Optimizing Investment Strategies in Biotechnology Ventures: A Multi-Period Mean-Variance Portfolio Selection Model with Adjustable Investment Frequency
Tongyao Wang
Department of Automation, Shanghai Jiao Tong University, Shanghai 200240, China
Abstract:
In this study, we present a dynamic mean-variance (MV) portfolio optimization model with adjustable investment frequency, designed to enhance capital allocation strategies in biotechnology investments. This model is formulated as a constrained linear-quadratic (LQ) optimal stochastic control problem, where investment frequency is incorporated as a linear constraint. Leveraging the state separation property and a piecewise description method, we employ multiple coupled Riccati equations to derive optimal asset allocation strategies, addressing computational challenges and achieving analytical solutions.
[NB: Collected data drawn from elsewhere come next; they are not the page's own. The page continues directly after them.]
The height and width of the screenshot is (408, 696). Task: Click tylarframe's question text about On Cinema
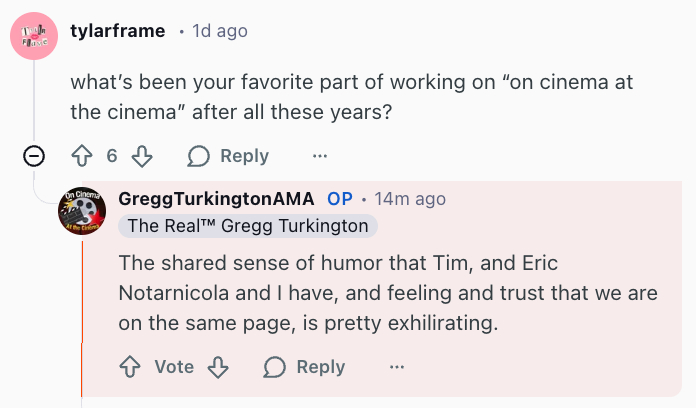(350, 97)
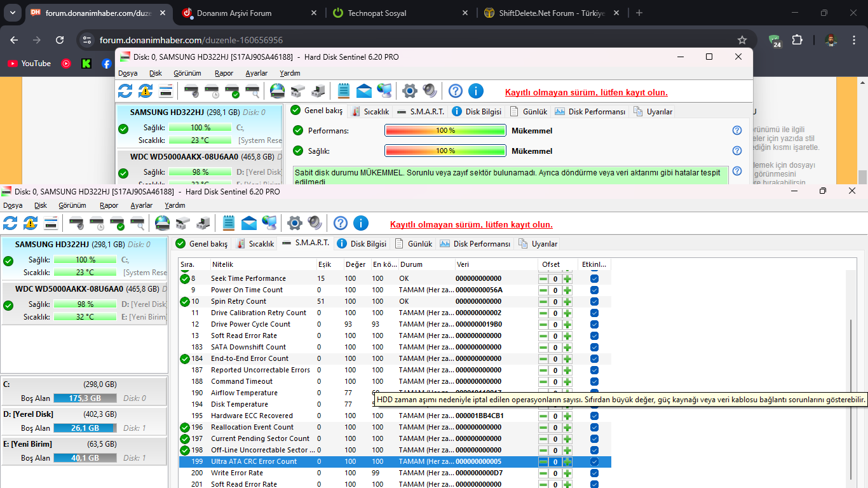Click the refresh icon in the lower window toolbar
868x488 pixels.
pyautogui.click(x=10, y=223)
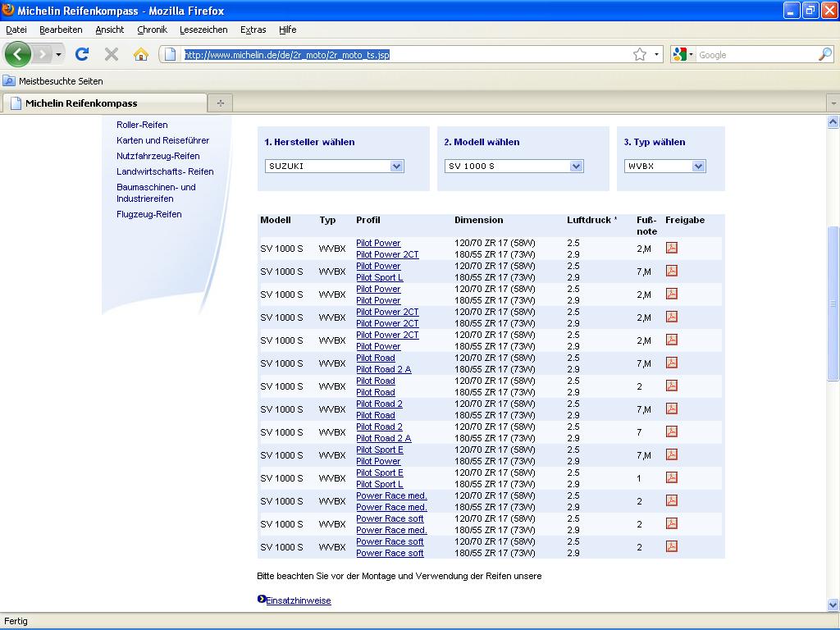Viewport: 840px width, 630px height.
Task: Reload the page with the refresh icon
Action: [82, 54]
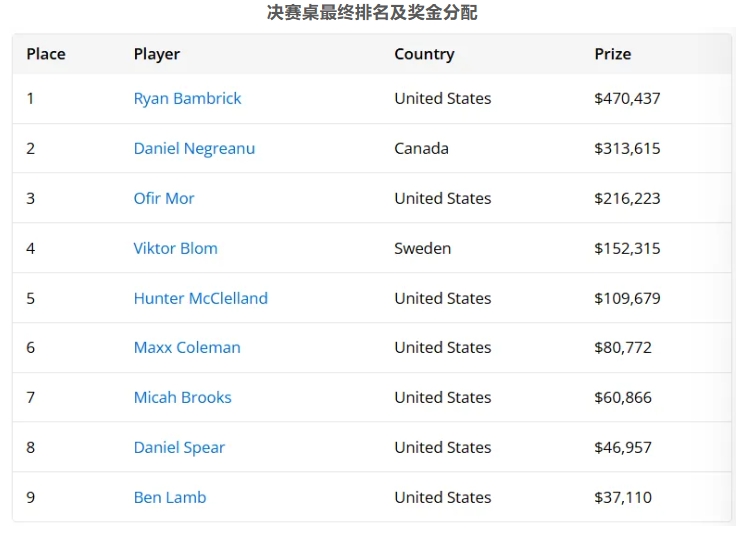Click the Daniel Spear link
This screenshot has height=535, width=754.
pyautogui.click(x=179, y=448)

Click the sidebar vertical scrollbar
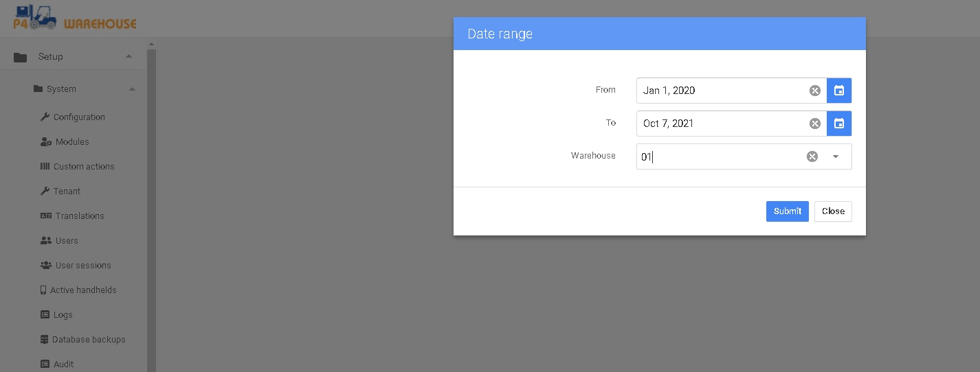(152, 206)
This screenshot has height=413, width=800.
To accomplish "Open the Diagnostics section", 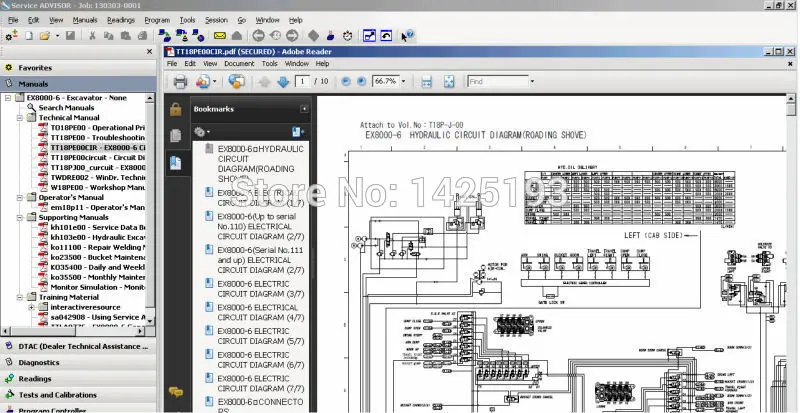I will 39,362.
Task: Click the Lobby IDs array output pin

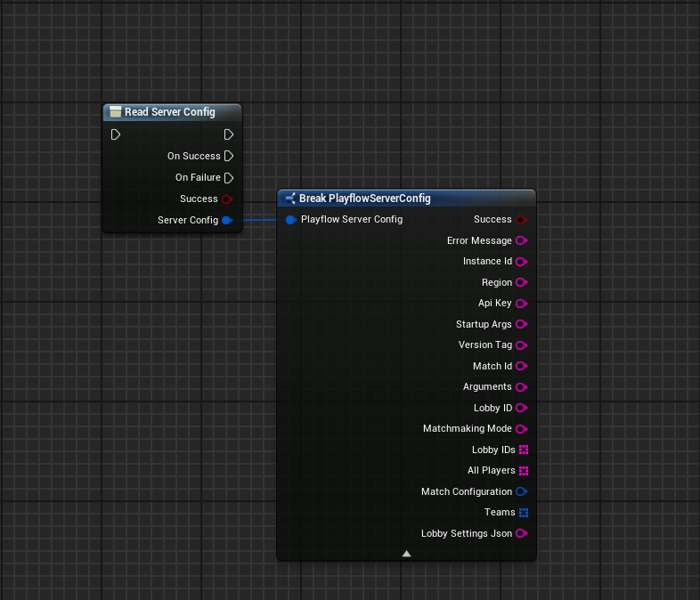Action: point(524,450)
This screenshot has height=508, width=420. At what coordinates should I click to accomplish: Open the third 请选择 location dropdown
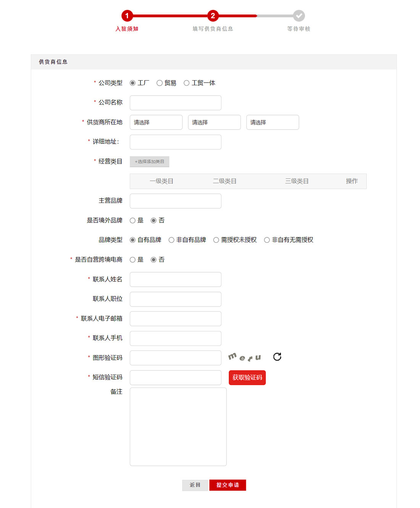(x=273, y=122)
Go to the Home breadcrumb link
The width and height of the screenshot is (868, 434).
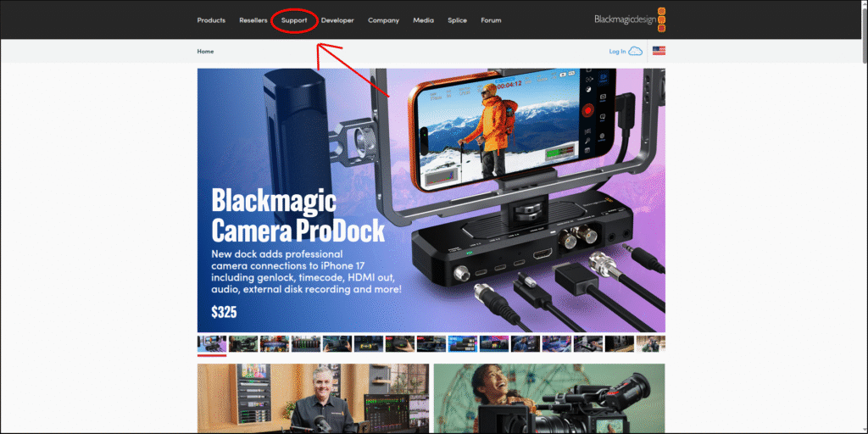tap(205, 51)
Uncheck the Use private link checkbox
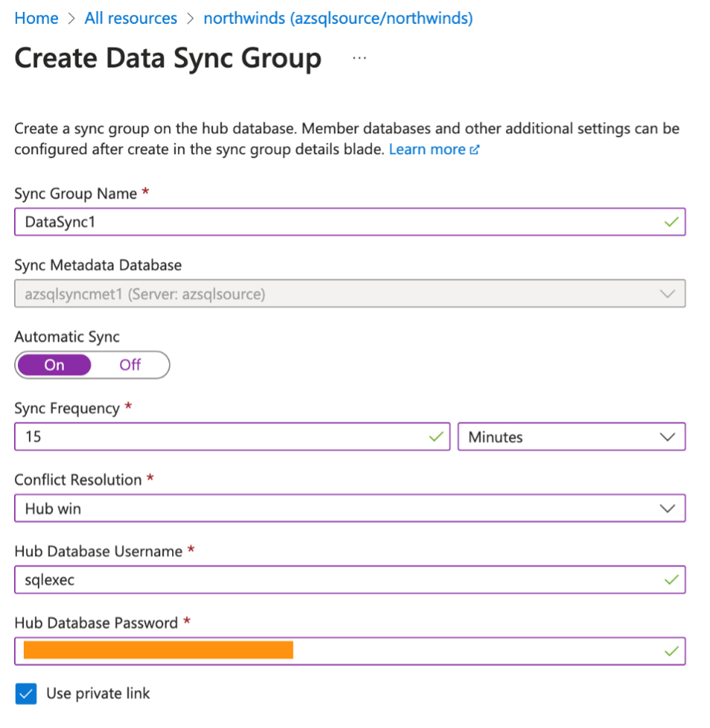Viewport: 710px width, 728px height. (x=26, y=693)
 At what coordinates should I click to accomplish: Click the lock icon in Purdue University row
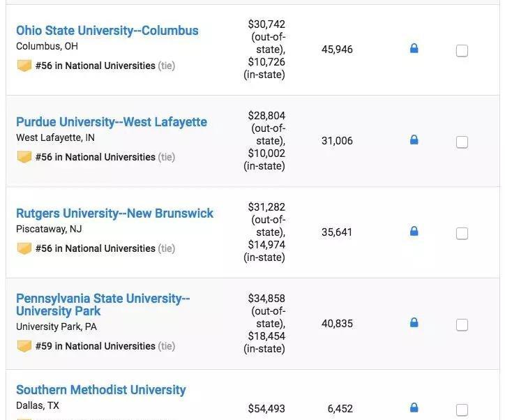click(x=414, y=140)
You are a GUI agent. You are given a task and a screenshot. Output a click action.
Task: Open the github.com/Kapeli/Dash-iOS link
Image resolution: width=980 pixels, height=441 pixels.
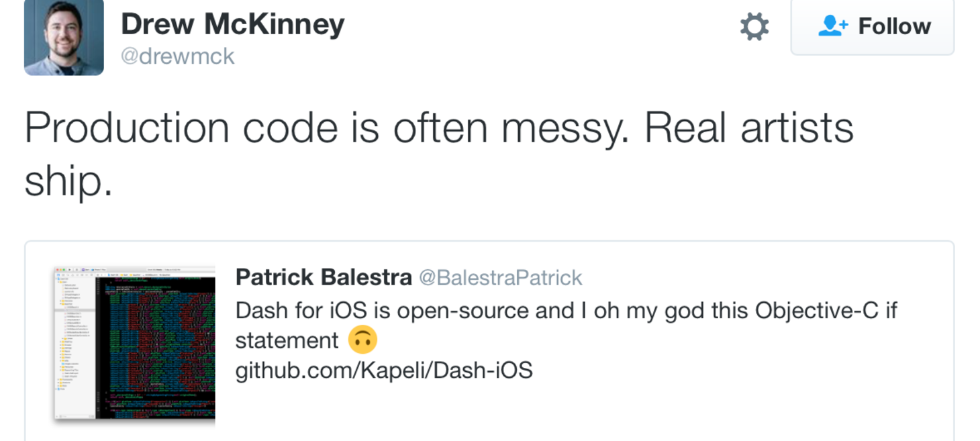click(383, 370)
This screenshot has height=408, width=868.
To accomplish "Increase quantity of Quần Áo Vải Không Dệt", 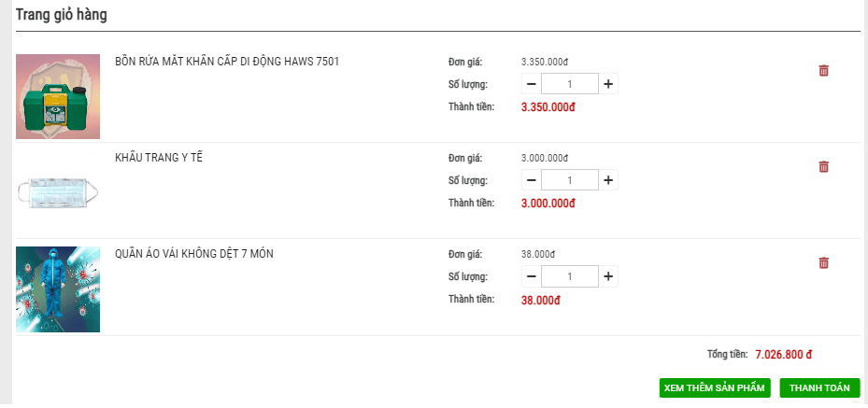I will pos(608,276).
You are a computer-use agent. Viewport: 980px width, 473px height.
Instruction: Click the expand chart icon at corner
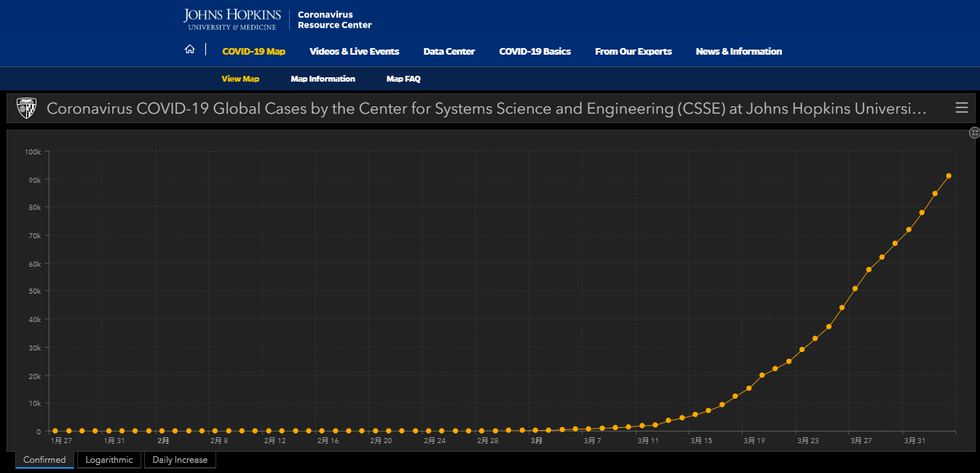pos(975,132)
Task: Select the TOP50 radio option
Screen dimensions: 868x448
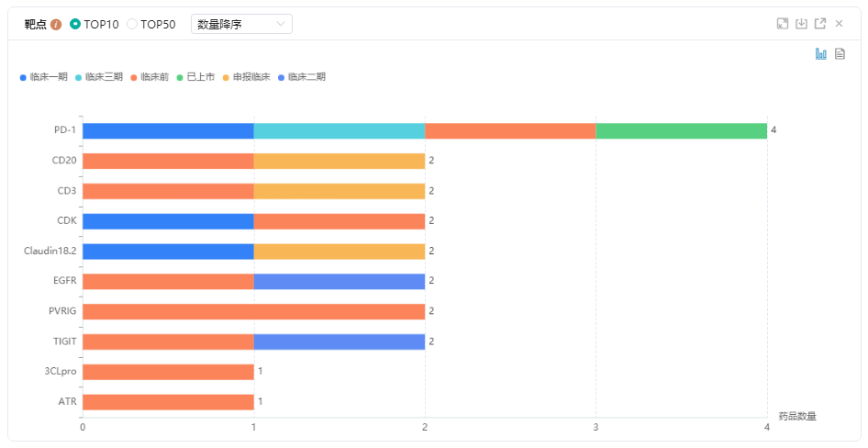Action: point(132,24)
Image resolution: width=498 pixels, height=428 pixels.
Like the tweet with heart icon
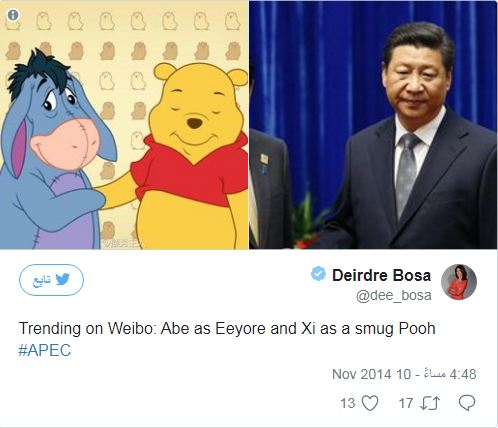coord(370,403)
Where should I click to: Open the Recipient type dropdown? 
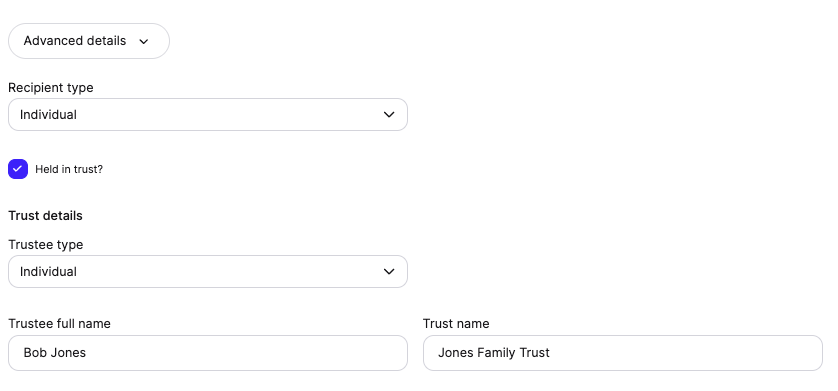click(x=208, y=114)
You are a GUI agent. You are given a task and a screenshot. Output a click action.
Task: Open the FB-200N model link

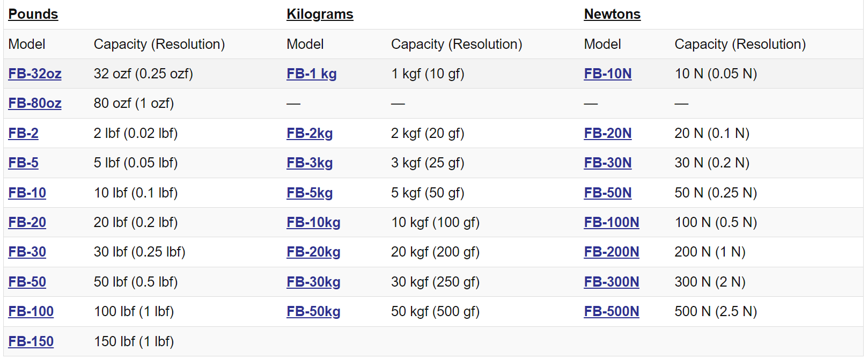click(612, 252)
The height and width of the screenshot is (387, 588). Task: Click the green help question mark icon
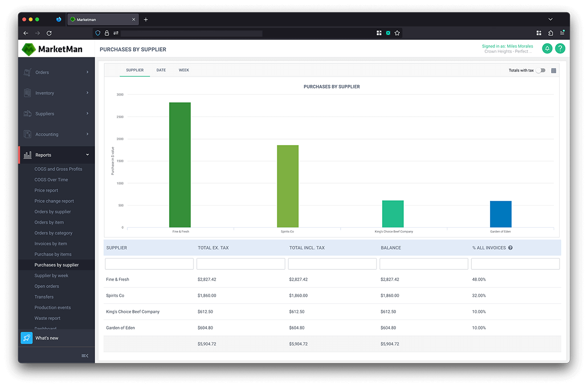pos(560,48)
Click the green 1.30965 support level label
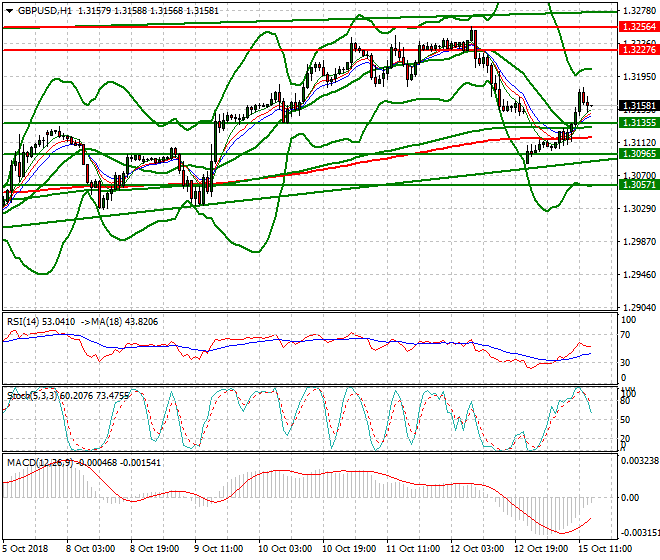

The proposed approach is validated through illustrative case studies, comparing the in-sample and out-of-sample performance of our frequency-adjusted MV portfolio strategy against the naïve 1/N benchmark and the traditional Markowitz MV strategy. Our findings underscore the importance of selecting an appropriate investment frequency to balance portfolio performance and risk exposure, particularly in the dynamic and high-risk landscape of biotechnology investments. This research provides valuable insights for investors and financial strategists in the biotechnology sector, facilitating more adaptive and efficient capital deployment strategies.